Large-scale warehouse inventory management faces challenges including long-horizon planning, high-dimensional combinatorial action spaces, and strong state-dependent constraints—such as capacity limits and demand uncertainty. Method: This paper proposes Programmable Actor Reinforcement Learning (PARL), a novel framework that integrates deep policy iteration with Mixed-Integer Linear Programming (MILP) and Sample Average Approximation (SAA) to compute globally optimal actions at each step under combinatorial constraints. Contribution/Results: Experiments across diverse, complex supply chain scenarios demonstrate that PARL outperforms state-of-the-art reinforcement learning algorithms and classical heuristics by an average of 14.7%. It significantly reduces inventory holding costs and stockout losses, with particularly pronounced gains under resource-constrained conditions. To our knowledge, this is the first work to unify deep policy optimization with exact combinatorial optimization and stochastic approximation for sequential inventory control.
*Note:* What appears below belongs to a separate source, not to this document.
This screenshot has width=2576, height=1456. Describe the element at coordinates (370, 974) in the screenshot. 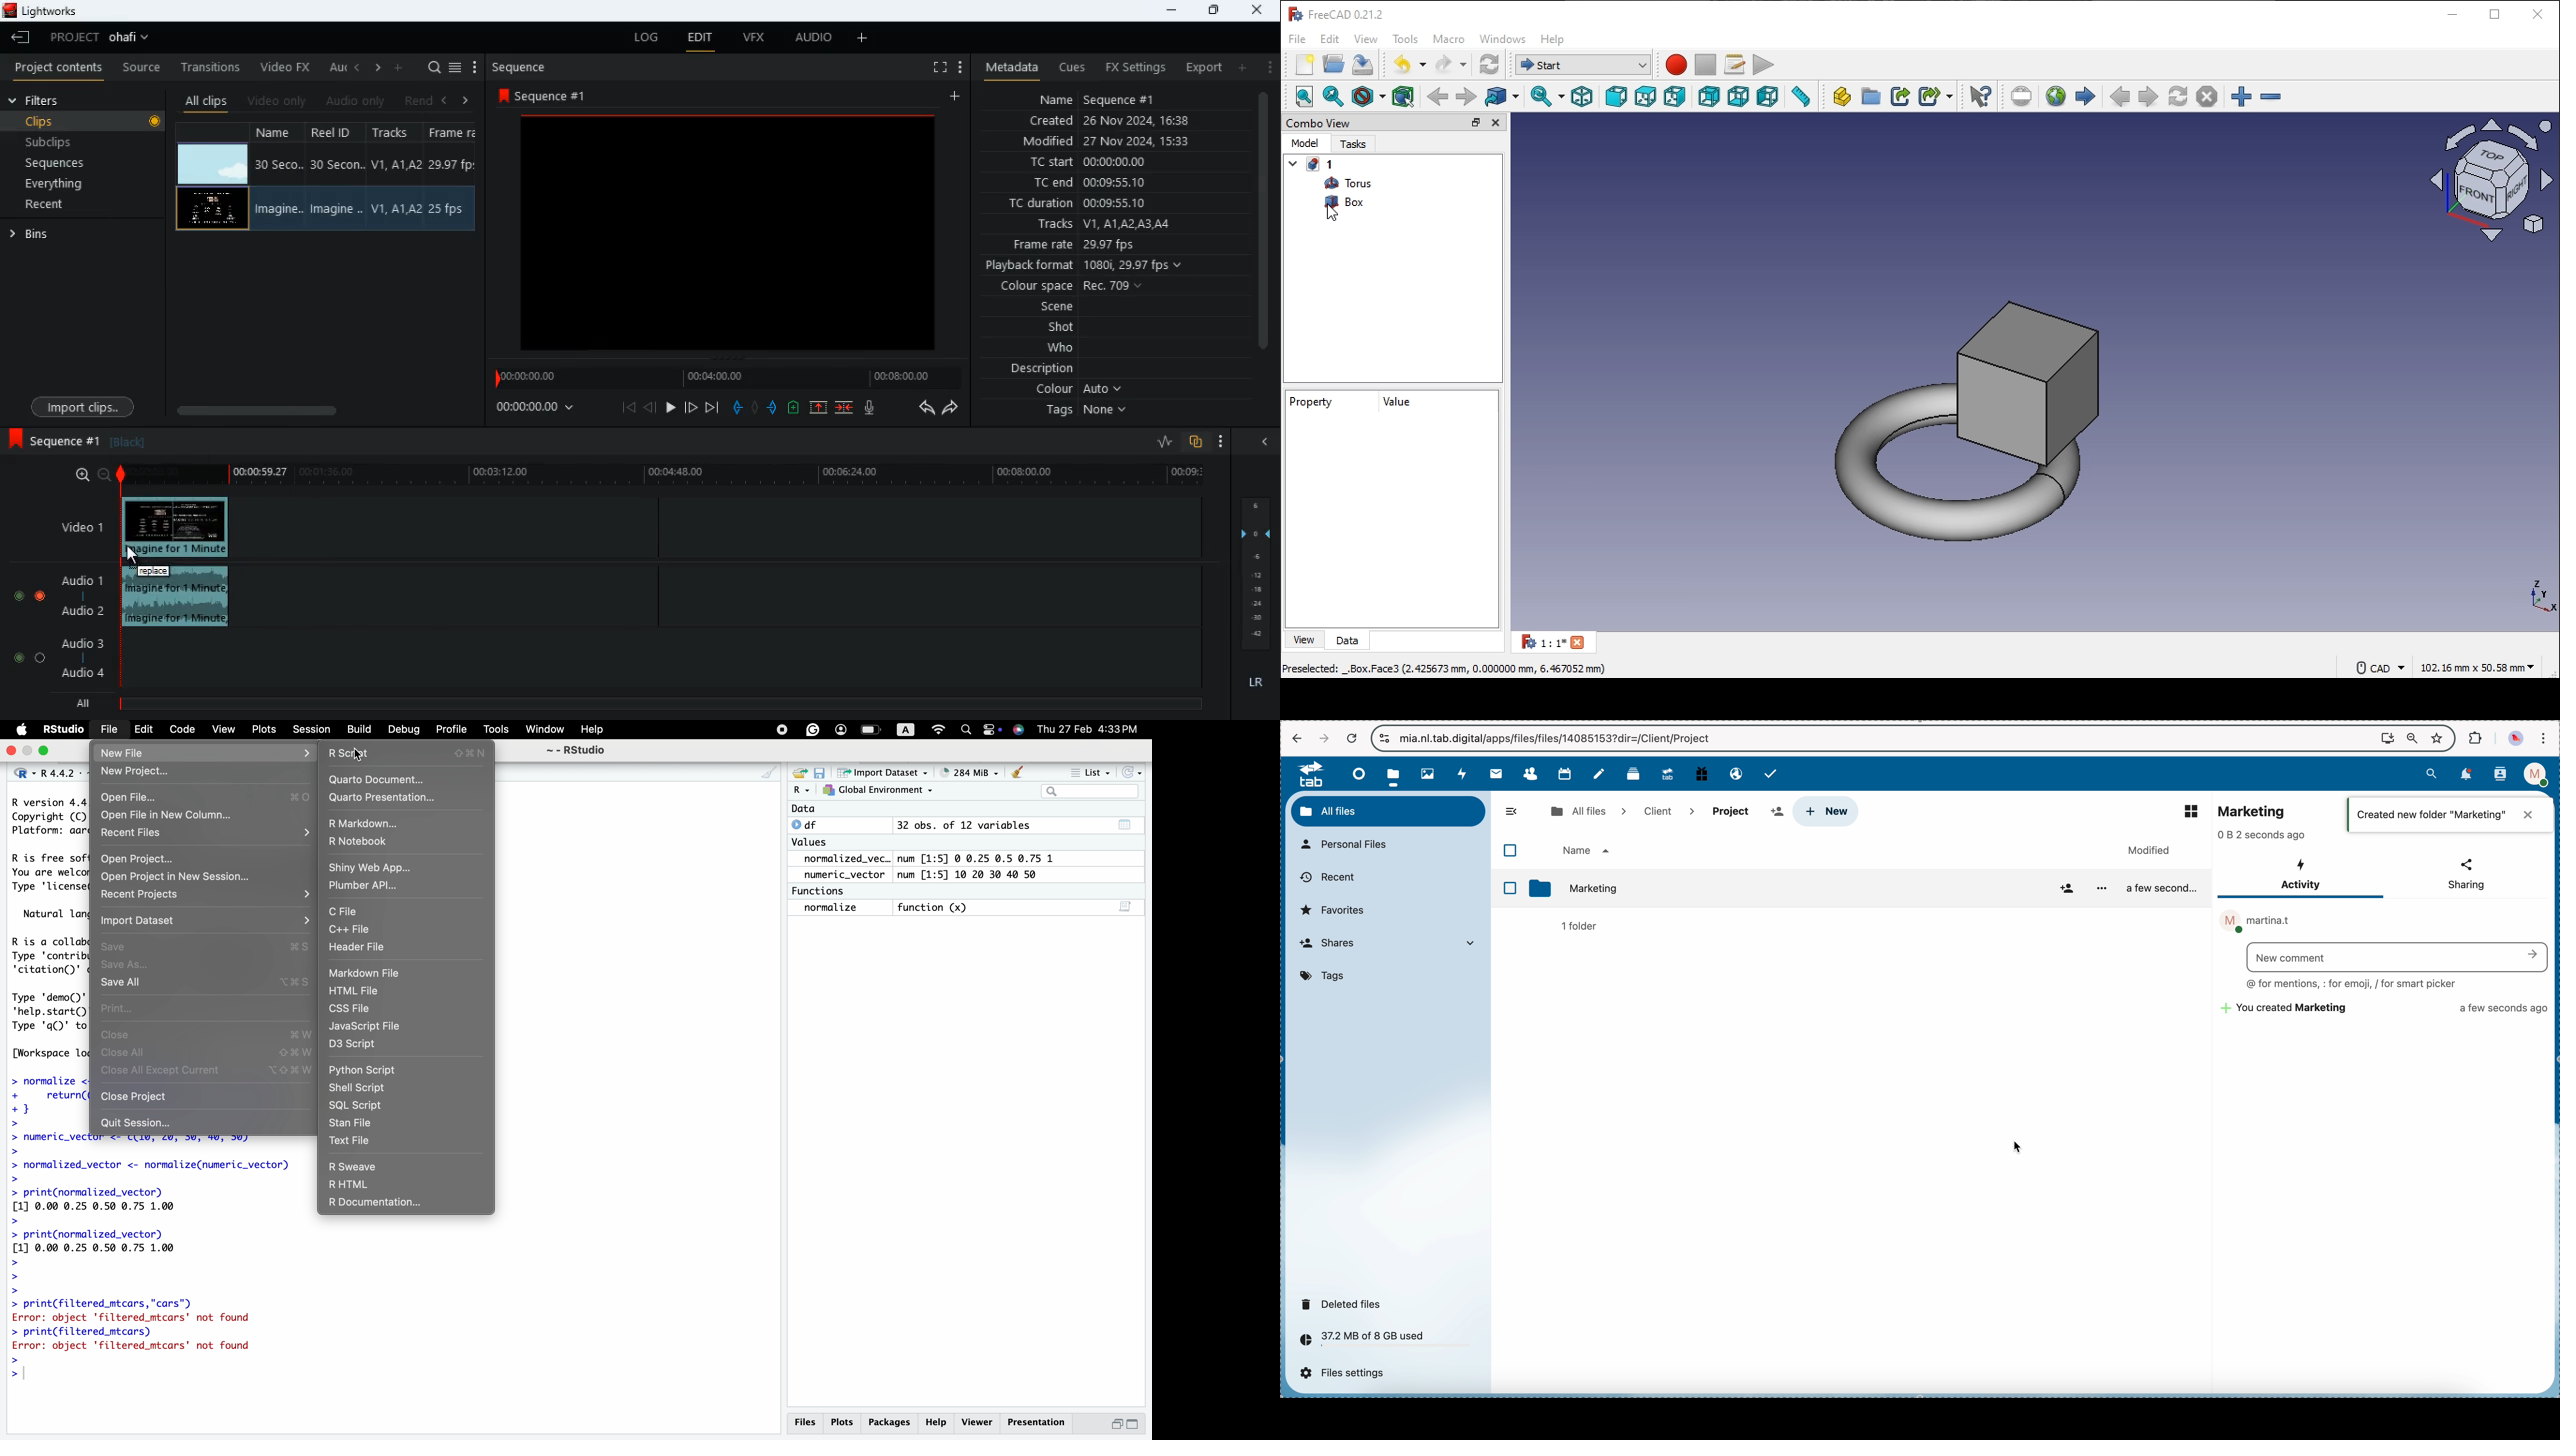

I see `Markdown File` at that location.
We present a Reinforcement Learning (RL) based framework for optimizing long-term discounted reward problems with large combinatorial action space and state dependent constraints. These characteristics are common to many operations management problems, e.g., network inventory replenishment, where managers have to deal with uncertain demand, lost sales, and capacity constraints that results in more complex feasible action spaces. Our proposed Programmable Actor Reinforcement Learning (PARL) uses a deep-policy iteration method that leverages neural networks (NNs) to approximate the value function and combines it with mathematical programming (MP) and sample average approximation (SAA) to solve the per-step-action optimally while accounting for combinatorial action spaces and state-dependent constraint sets. We show how the proposed methodology can be applied to complex inventory replenishment problems where analytical solutions are intractable. We also benchmark the proposed algorithm against state-of-the-art RL algorithms and commonly used replenishment heuristics and find it considerably outperforms existing methods by as much as 14.7% on average in various complex supply chain settings. We find that this improvement of PARL over benchmark algorithms can be directly attributed to better inventory cost management, especially in inventory constrained settings. Furthermore, in the simpler setting where optimal replenishment policy is tractable or known near optimal heuristics exist, we find that the RL approaches can learn near optimal policies. Finally, to make RL algorithms more accessible for inventory management researchers, we also discuss the development of a modular Python library that can be used to test the performance of RL algorithms with various supply chain structures and spur future research in developing practical and near-optimal algorithms for inventory management problems.